Levels of IL-10 in the sera and spleen and frequencies of IL-10-producing spleen cells in TNF-α-depleted, TNFR I/II^−/−, and wild-type mice following lethal or nonlethal challenge with IOE or E. muris, respectively. Mice were infected i.p. with either a high dose of IOE or E. muris. (A) Sera were collected at 3, 8, and 9 days after challenge, and serum levels of IL-10 were determined by ELISA. Before Ehrlichia challenge, the above cytokines were virtually undetectable in the sera. (B) Spleens were collected at day 8 postinfection, and splenocytes were prepared thereafter and stimulated in vitro with the relevant antigen. The frequencies of Ag-specific IL-10-producing cells were determined by ELISPOT assay. The numbers of Ag-specific IL-10-producing cells were comparable among all IOE-infected mice in different groups (P > 0.05) but were significantly higher than that detected in E. muris-infected mice (P < 0.0005). Data represent the averages and standard deviations of four mice per group. Similar results were observed in three independent experiments, with a total of nine mice/group.

FIG. 6.

IL-10 production by total unseparated, nonadherent and adherent spleen cells from wild-type, TNFR I/II^−/−, and anti-TNF-α-treated mice after in vitro stimulation with IOE. All mice were infected with IOE, and spleens were recovered on day 8 postinfection. Supernatant was collected at 48 h, and the IL-10 level was measured by ELISA. In wild-type mice, IL-10 was secreted mainly by adherent cells in an antigen-dependent manner, while in TNFR I/II^−/− and anti-TNF-α-treated mice, IL-10 was mainly produced by adherent cells.
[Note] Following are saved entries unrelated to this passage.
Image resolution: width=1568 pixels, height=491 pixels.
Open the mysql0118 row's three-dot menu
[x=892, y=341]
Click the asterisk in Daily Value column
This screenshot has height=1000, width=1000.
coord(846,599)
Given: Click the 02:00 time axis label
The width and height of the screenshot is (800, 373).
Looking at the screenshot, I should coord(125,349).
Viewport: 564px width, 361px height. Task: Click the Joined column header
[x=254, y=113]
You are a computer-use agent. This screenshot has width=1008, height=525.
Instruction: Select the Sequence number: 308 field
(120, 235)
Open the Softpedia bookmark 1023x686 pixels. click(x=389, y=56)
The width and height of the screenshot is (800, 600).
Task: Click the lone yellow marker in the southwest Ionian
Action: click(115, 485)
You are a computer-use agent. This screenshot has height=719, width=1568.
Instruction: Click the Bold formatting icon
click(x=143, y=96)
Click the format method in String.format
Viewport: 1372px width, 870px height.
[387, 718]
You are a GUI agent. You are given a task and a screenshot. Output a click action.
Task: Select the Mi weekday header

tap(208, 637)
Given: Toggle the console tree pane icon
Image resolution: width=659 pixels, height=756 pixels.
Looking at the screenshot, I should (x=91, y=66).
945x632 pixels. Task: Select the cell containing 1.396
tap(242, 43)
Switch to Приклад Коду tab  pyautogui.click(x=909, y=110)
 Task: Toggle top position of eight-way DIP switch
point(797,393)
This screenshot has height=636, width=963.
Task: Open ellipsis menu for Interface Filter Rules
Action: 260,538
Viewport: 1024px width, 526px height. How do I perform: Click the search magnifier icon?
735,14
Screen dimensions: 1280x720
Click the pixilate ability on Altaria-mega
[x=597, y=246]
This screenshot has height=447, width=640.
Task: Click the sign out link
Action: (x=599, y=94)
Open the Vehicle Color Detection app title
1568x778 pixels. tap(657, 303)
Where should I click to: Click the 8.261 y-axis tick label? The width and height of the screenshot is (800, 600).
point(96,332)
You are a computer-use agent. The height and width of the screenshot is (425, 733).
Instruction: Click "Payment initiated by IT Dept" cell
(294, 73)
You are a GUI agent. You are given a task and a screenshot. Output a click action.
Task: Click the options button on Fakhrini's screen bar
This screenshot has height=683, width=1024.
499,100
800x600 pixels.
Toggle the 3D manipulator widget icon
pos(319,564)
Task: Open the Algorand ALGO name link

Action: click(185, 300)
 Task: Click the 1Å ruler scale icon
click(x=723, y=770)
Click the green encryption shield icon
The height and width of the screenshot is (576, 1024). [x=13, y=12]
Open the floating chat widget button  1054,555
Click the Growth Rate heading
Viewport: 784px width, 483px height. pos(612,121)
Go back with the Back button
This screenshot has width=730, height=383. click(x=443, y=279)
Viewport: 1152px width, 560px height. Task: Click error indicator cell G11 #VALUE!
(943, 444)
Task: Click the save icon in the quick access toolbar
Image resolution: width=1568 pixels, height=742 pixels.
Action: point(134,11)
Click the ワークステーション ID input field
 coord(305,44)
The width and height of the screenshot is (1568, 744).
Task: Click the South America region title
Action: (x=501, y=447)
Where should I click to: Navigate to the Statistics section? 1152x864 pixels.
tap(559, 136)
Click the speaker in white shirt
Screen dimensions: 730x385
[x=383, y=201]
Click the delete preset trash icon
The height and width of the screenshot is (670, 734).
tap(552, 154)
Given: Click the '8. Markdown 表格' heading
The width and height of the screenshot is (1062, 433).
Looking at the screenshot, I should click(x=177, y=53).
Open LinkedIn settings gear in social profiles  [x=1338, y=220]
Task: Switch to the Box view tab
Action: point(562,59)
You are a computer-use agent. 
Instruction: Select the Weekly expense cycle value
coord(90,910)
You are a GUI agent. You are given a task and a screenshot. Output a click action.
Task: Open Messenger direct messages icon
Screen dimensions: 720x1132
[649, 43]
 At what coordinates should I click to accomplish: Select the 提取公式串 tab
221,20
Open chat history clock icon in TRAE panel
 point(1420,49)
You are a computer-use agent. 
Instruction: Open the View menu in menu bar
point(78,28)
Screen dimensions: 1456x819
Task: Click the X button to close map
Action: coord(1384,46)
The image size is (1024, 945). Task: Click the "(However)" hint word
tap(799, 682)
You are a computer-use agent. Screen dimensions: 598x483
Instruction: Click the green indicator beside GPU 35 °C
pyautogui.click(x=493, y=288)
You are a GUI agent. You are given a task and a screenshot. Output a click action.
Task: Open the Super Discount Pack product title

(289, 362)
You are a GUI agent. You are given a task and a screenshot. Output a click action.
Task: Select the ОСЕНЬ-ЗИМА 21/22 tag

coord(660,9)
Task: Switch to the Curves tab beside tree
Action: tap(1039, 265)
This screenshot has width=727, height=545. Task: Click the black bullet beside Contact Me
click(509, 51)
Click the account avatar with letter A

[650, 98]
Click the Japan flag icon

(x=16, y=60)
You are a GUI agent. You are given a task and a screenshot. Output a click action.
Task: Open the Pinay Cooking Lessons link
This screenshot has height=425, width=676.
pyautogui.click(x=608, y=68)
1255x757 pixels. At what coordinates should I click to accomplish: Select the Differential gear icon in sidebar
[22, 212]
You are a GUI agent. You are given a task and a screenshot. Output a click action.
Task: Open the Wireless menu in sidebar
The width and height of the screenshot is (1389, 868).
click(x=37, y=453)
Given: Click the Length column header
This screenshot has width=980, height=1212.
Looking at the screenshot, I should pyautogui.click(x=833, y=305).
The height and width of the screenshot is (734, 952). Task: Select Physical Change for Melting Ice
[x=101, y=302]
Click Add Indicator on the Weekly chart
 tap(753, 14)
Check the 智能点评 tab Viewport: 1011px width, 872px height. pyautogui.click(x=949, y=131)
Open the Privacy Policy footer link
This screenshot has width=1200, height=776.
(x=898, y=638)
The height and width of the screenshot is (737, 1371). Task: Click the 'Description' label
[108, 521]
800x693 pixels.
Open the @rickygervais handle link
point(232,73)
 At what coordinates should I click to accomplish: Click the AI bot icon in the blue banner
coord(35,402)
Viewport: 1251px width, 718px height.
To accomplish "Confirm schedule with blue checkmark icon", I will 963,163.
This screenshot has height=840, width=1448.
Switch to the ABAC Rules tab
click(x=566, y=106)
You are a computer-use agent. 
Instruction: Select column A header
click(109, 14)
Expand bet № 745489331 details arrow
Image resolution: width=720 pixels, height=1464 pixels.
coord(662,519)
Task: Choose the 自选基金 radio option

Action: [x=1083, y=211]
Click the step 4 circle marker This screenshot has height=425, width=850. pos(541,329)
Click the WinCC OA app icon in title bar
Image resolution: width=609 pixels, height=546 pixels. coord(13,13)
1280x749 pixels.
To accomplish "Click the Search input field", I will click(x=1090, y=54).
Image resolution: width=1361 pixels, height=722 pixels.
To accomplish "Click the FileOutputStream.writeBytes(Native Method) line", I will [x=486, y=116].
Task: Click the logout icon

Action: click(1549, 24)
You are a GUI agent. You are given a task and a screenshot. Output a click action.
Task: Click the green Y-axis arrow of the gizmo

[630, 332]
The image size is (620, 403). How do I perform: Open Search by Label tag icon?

Solid star, four diamonds, P < 0.005 for IL-10 produced by adherent or nonadherent cells from IOE-infected wild-type versus TNFR I/II^−/− KO mice; solid diamond, open star, P < 0.001 for IL-10 produced by adherent or nonadherent cells from IOE-infected wild-type versus anti-TNF-α-depleted mice. Bars represent means ± standard deviations of three independent observations conducted in duplicate.